Capítulo XL - O almoço O conde, recordamo-lo, era um conviva sóbrio. Albert salientou. o facto, manifestando o receio de que, desde o princípio, a vida parisiense desagradasse ao viajante através do seu aspecto mais material, mas ao mesmo tempo mais necessário.
- Meu caro conde - disse -, ao vê-lo comer assaltou-me um receio: que a cozinha da Rua Helder lhe não agrade tanto como a da Praça de Espanha. Deveria ter-lhe perguntado de que gostava e mandar preparar alguns pratos à sua escolha.
- Se me conhecesse melhor, senhor - respondeu o conde, sorrindo -, não se preocuparia com um pormenor quase humilhante para um viajante como eu, que comeu sucessivamente macaroni em Nápoles, polenta em Milão, olla podrida em Valência, pilau em Constantinopla, karrick na índia e ninhos de andorinha na China. Não existe cozinha para um cosmopolitacomo eu.

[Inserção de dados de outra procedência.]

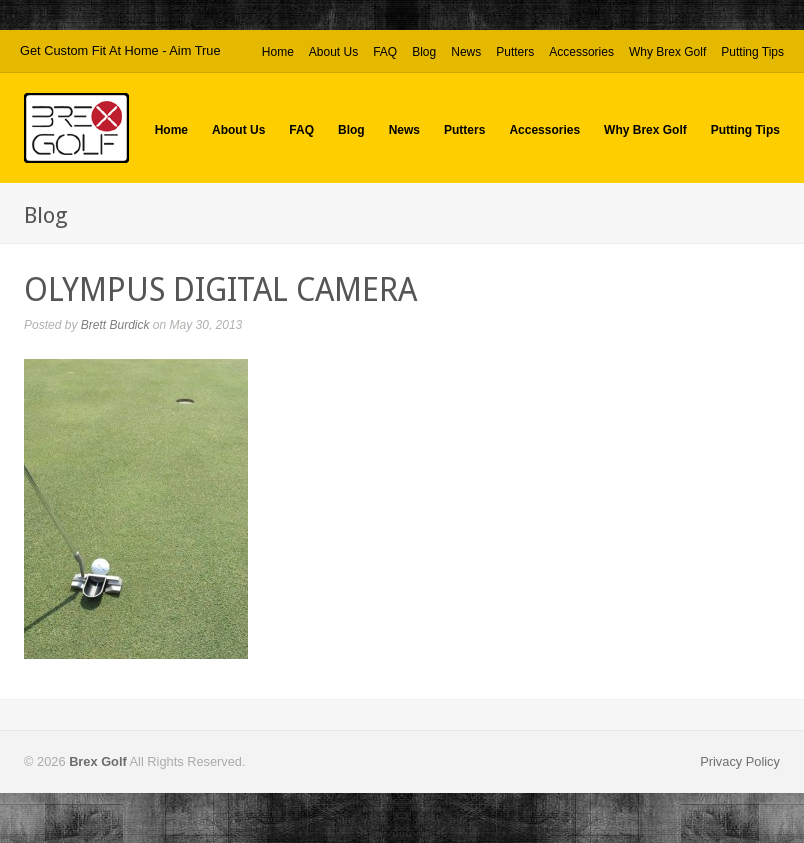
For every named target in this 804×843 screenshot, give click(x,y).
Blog (424, 52)
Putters (515, 52)
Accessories (581, 52)
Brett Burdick (115, 325)
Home (278, 52)
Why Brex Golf (667, 52)
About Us (333, 52)
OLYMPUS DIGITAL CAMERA (220, 290)
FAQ (385, 52)
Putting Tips (752, 52)
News (466, 52)
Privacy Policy (740, 761)
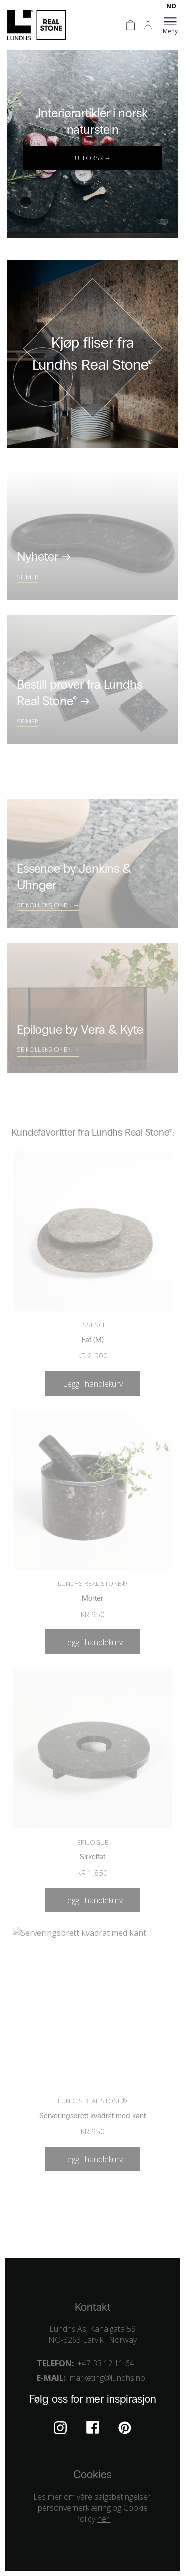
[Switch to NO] (171, 5)
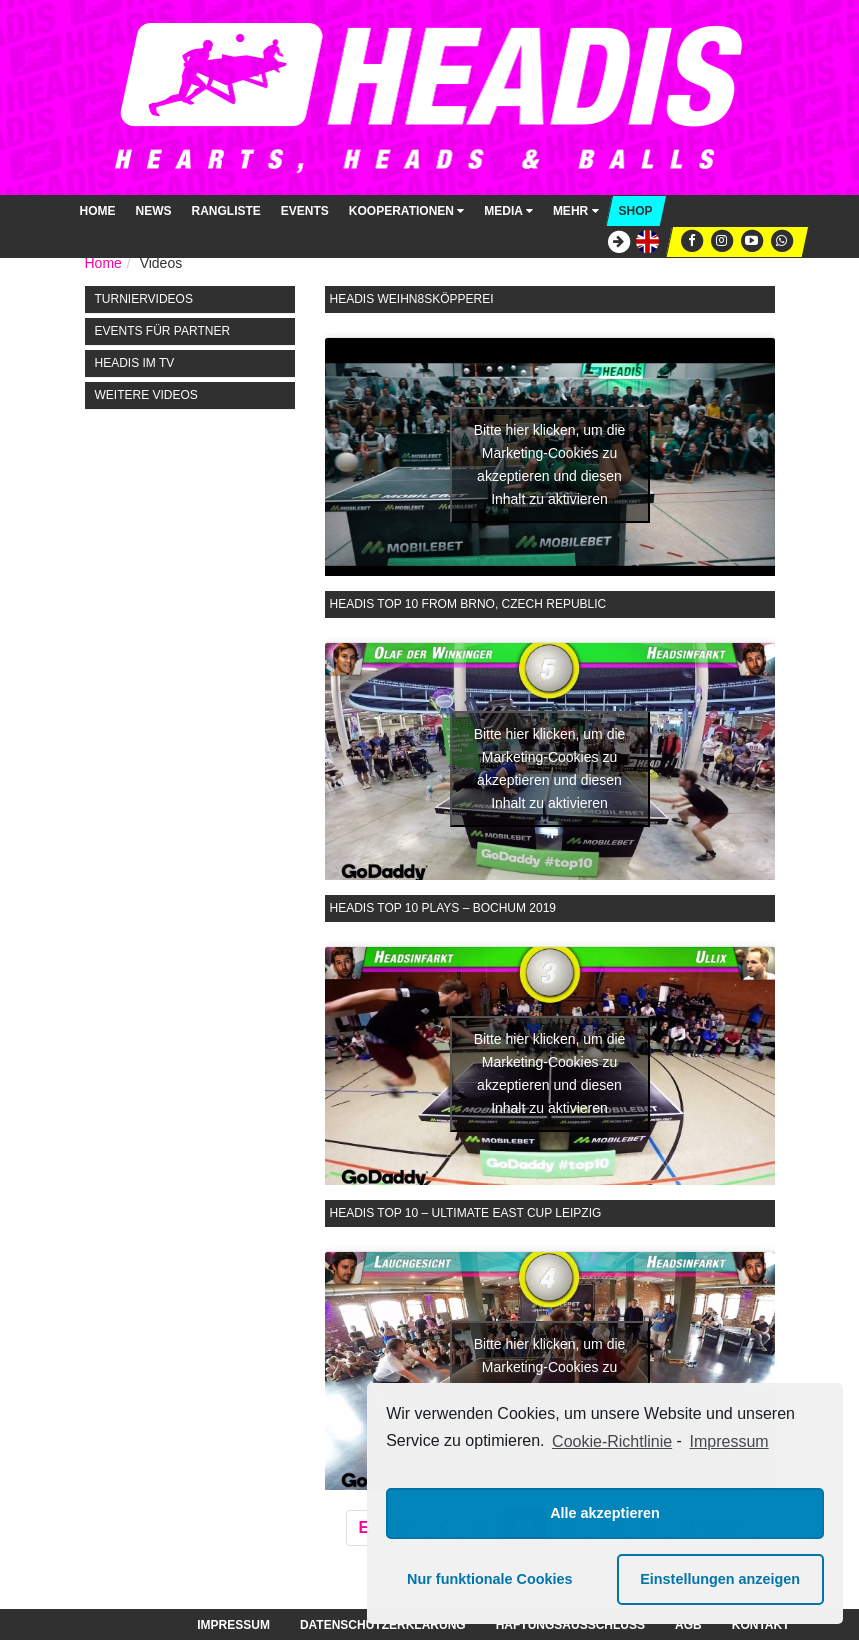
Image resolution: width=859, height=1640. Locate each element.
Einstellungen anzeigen (720, 1579)
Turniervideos (144, 299)
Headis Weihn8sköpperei (412, 299)
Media (508, 211)
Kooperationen (406, 211)
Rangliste (226, 211)
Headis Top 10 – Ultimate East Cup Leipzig (466, 1213)
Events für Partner (163, 331)
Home (98, 211)
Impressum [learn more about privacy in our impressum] (729, 1441)
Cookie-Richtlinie (612, 1441)
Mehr (576, 211)
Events (305, 211)
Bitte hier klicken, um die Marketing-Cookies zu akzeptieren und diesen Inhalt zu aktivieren (550, 464)
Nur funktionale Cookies (490, 1579)
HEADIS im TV (135, 363)
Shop (636, 211)
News (154, 211)
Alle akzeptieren (605, 1513)
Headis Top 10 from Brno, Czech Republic (468, 604)
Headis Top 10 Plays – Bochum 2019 (443, 908)
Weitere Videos (146, 395)
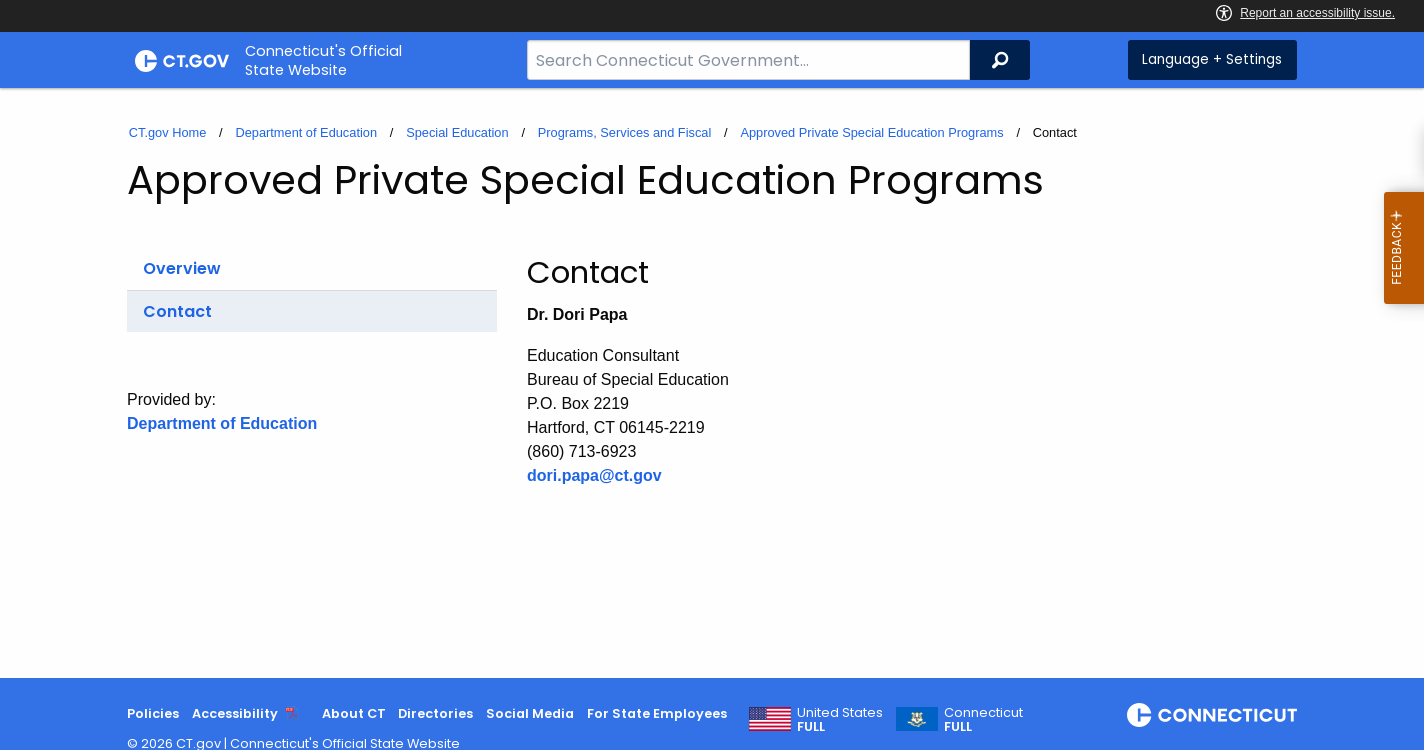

Como de tudo e em toda a parte, simplesmente como pouco; e hoje, que me censura a minha sobriedade, estou num dos meus dias de apetite, pois desde ontem de manhã que não comia.
- Desde ontem de manhã! - exclamaram os convivas. - Não comia nada há vinte e quatro horas?
- Não - respondeu o conde. - Fui obrigado a desviar-me do meu caminho para obter informações nos arredores de Nímes, de forma que me atrasei um pouco e não quis parar.
- E comeu na sua carruagem? - perguntou Morcerf
- Não, dormi, como me acontece quando me aborreço sem ter a coragem de me distrair ou quando tenho lume e não me apetece comer.
- Quer dizer que comanda o sono, senhor? - perguntou Morrel.
- Mais ou menos.
- Possui alguma receita para isso?
- Infalível.
- Aí está uma coisa que seria excelente para nós, africanos, que nem sempre temos de que comer e raramente temos de que beber - declarou Morrel.
- Decerto - respondeu Monte-Cristo. - Infelizmente, a minha receita excelente para um homem como eu, que leva uma vida muito excepcional, seria perigosíssima aplicada a um exército, que não acordaria quando fosse necessário.
- E pode-se saber qual é essa receita? - perguntou Debray
- Oh, meu Deus, claro que pode! - respondeu Monte-Cristo. - Não faço segredo dela. É uma mistura de excelente ópio, que eu próprio fui buscar a Cantão, para ter a certeza de ser puro, e do melhor haxixe que se colhe no Oriente, isto é, entre o Tigre e o Eufrates. Juntam-se os dois ingredientes em partes iguais e faz-se uma espécie de pílulas, que se engolem quando necessárias. Passados dez minutos é efeito garantido. Perguntem ao Sr. Barão Franz de Epinay; creio que as provou um dia.